In 2008 Intel introduced its first SSD, the X25-M, and with it Intel ushered in a new era of primary storage based on non-volatile memory. Intel may have been there at the beginning, but it missed out on most of the evolution that followed. It wasn't until late 2012, four years later, that Intel showed up with another major controller innovation. The Intel SSD DC S3700 added a focus on IO consistency, which had a remarkable impact on both enterprise and consumer workloads. Once again Intel found itself at the forefront of innovation in the SSD space, only to let others catch up in the coming years. Now, roughly two years later, Intel is back again with another significant evolution of its solid state storage architecture.

Nearly all prior Intel drives, as well as drives of its most qualified competitors have played within the confines of the SATA interface. Designed for and limited by the hard drives that came before it, SSDs used SATA to sneak in and take over the high performance market, but they did so out of necessity, not preference. The SATA interface and the hard drive form factors that went along with it were the sheep's clothing to the SSD's wolf. It became clear early on that a higher bandwidth interface was necessary to really give SSDs room to grow.

We saw a quick transition from 3Gbps to 6Gbps SATA for SSDs, but rather than move to 12Gbps SATA only to saturate it a year later most SSD makers set their eyes on PCIe. With PCIe 3.0 x16 already capable of delivering 128Gbps of bandwidth, it's clear this was the appropriate IO interface for SSDs. Many SSD vendors saw the writing on the wall initially, but their PCIe based SSD solutions typically leveraged a bunch of SATA SSD controllers behind a PCIe RAID controller. Only a select few PCIe SSD makers developed their own native controllers. Micron was among the first to really push a native PCIe solution with its P320h and P420m drives.

Bandwidth limitations were only one reason to want to ditch SATA. The other bit of legacy that needed shedding was AHCI, the interface protocol for communication between host machines and their SATA HBAs (Host Bus Adaptors). AHCI was designed for a world where low latency NAND based SSDs didn't exist. It ends up being a fine protocol for communicating with high latency mechanical disks, but one that consumes an inordinate amount of CPU cycles for high performance SSDs.

Parts of the exercise:
A) Answer these questions about the Intel SSD article:
(i) In what year did Intel introduce the X25-M?
(ii) Which Intel drive added a focus on IO consistency?
(iii) Which company does the article name as among the first to push a native PCIe solution, and with which drives?
B) Go on writing the Intel SSD article, picking up after its final sentence.

Provided data:

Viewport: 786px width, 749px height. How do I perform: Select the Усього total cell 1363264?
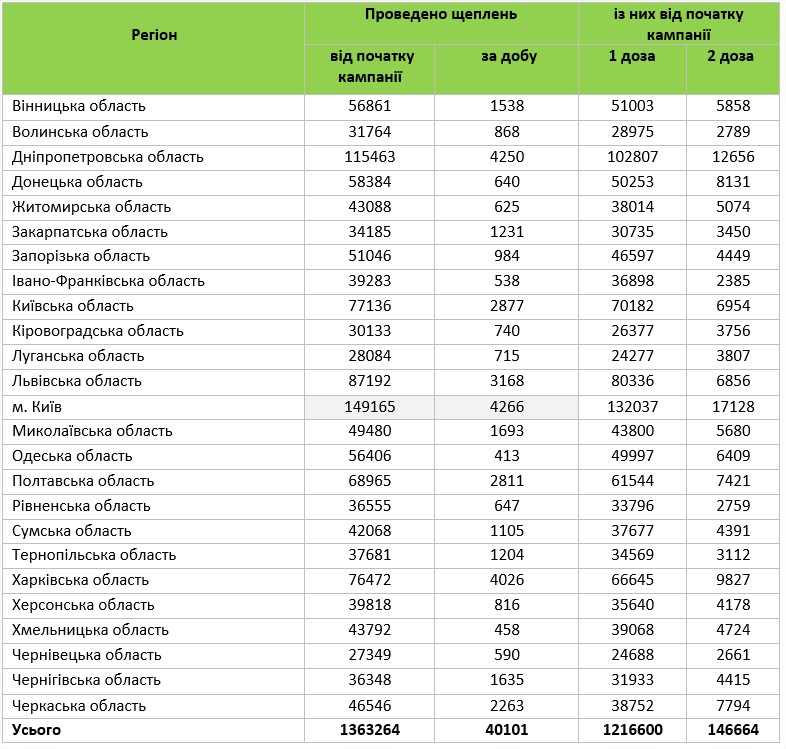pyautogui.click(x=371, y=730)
...
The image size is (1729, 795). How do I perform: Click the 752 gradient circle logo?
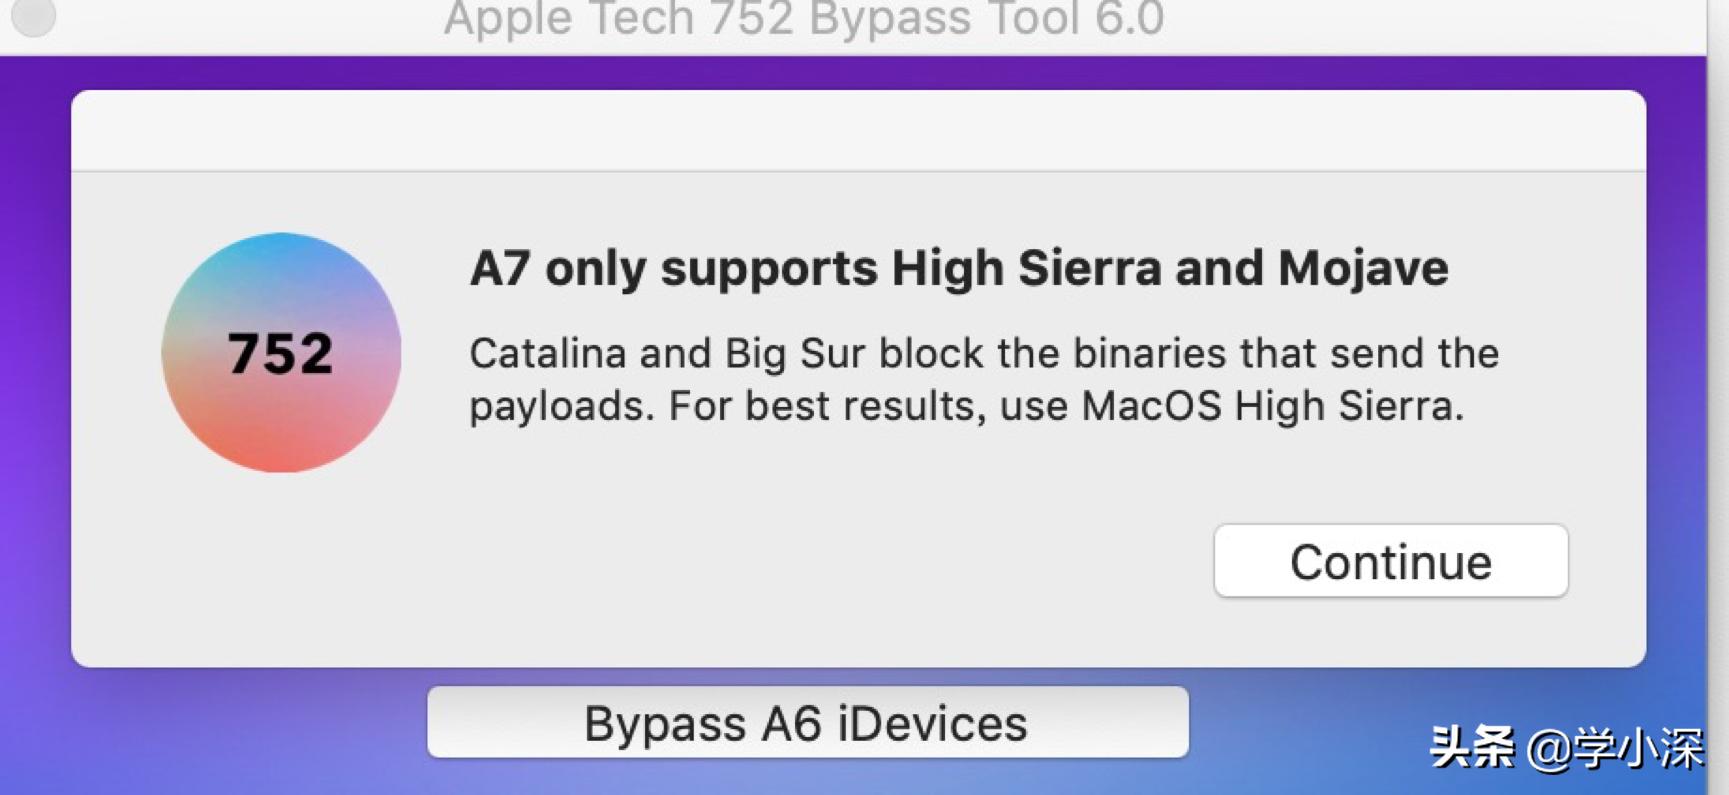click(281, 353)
---
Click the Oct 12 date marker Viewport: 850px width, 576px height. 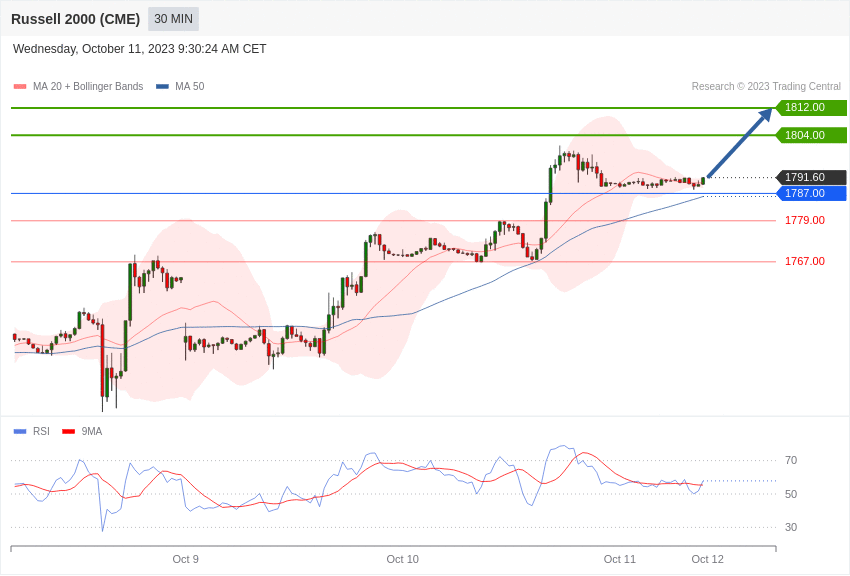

Results for the exercise:
A)
(i) 2008
(ii) The Intel SSD DC S3700
(iii) Micron, with its P320h and P420m drives

B)
In the example above, the Linux AHCI stack alone requires around 27,000 cycles. The result is you need 10 Sandy Bridge CPU cores to drive 1 million IOPS. The solution is a new lightweight, low latency interface - one designed around SSDs and not hard drives. The result is NVMe (Non-Volatile Memory Express otherwise known as NVM Host Controller Interface Specification - NVMHCI). And in the same example, total NVMe overhead is reduced to 10,000 cycles, or roughly 3.5 Sandy Bridge cores needed to drive 1 million IOPS.

NVMe drives do require updated OS/driver support. Windows 8.1 and Server 2012R2 both include NVMe support out of the box, older OSes require the use of a miniport driver to enable NVMe support. Booting to NVMe drives shouldn't be an issue either. 

NVMe is a standard that seems to have industry support behind it. Samsung already launched its own NVMe drives, SandForce announced NVMe support with its SF3700 and today Intel is announcing a family of NVMe SSDs.

The Intel SSD DC P3700, P3600 and P3500 are all PCIe SSDs that feature a custom Intel NVMe controller. The controller is an evolution of the design used in the S3700/S3500, with improved internal bandwidth via an expanded 18-channel design, reduced internal latencies and NVMe support built in. The controller connects to as much as 2TB of Intel's own 20nm MLC NAND. The three different drives offer varying endurance and performance needs:

The pricing is insanely competitive for brand new technology. The highest endurance P3700 drive is priced at around $3/GB, which is similar to what enthusiasts were paying for their SSDs not too long ago. The P3600 trades some performance and endurance for $1.95/GB, and the P3500 drops pricing down to $1.495/GB. The P3700 ships with Intel's highest endurance NAND and highest over provisioning percentage (25% spare area vs. 12% on the P3600 and 7% on the P3500). DRAM capacities range from 512MB to 2.5GB of DDR3L on-board. All drives will be available in half-height, half-length PCIe 3.0 x4 add in cards or 2.5" SFF-8639 drives.

Intel sent us a 1.6TB DC P3700 for review. Based on Intel's 400GB drive pricing from the table above, the drive we're reviewing should retail for $4828.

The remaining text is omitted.